Instructions to follow: Change every "Image resolution" in the entries below to "Screen size" and copy out everything else unchanged.

Extracted data:
:::

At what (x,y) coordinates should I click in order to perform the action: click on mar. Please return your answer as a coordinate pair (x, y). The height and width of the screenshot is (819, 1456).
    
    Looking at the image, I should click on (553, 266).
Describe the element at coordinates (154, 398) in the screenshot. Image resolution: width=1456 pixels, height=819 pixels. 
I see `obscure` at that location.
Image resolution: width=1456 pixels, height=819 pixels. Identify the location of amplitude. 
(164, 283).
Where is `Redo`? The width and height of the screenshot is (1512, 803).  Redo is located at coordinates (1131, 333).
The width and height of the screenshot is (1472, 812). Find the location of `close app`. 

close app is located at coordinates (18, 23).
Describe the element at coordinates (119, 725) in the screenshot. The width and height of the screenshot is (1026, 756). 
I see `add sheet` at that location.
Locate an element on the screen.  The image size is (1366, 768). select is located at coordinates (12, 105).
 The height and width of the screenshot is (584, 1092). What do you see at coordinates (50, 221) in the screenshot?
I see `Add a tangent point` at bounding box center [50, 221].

:::

Full response:
At what (x,y) coordinates should I click in order to perform the action: click on mar. Please return your answer as a coordinate pair (x, y). The height and width of the screenshot is (819, 1456).
    
    Looking at the image, I should click on (553, 266).
Describe the element at coordinates (154, 398) in the screenshot. Screen size: width=1456 pixels, height=819 pixels. 
I see `obscure` at that location.
Screen size: width=1456 pixels, height=819 pixels. Identify the location of amplitude. 
(164, 283).
Where is `Redo`? The width and height of the screenshot is (1512, 803).  Redo is located at coordinates (1131, 333).
The width and height of the screenshot is (1472, 812). Find the location of `close app`. 

close app is located at coordinates (18, 23).
Describe the element at coordinates (119, 725) in the screenshot. The width and height of the screenshot is (1026, 756). 
I see `add sheet` at that location.
Locate an element on the screen.  The image size is (1366, 768). select is located at coordinates (12, 105).
 The height and width of the screenshot is (584, 1092). What do you see at coordinates (50, 221) in the screenshot?
I see `Add a tangent point` at bounding box center [50, 221].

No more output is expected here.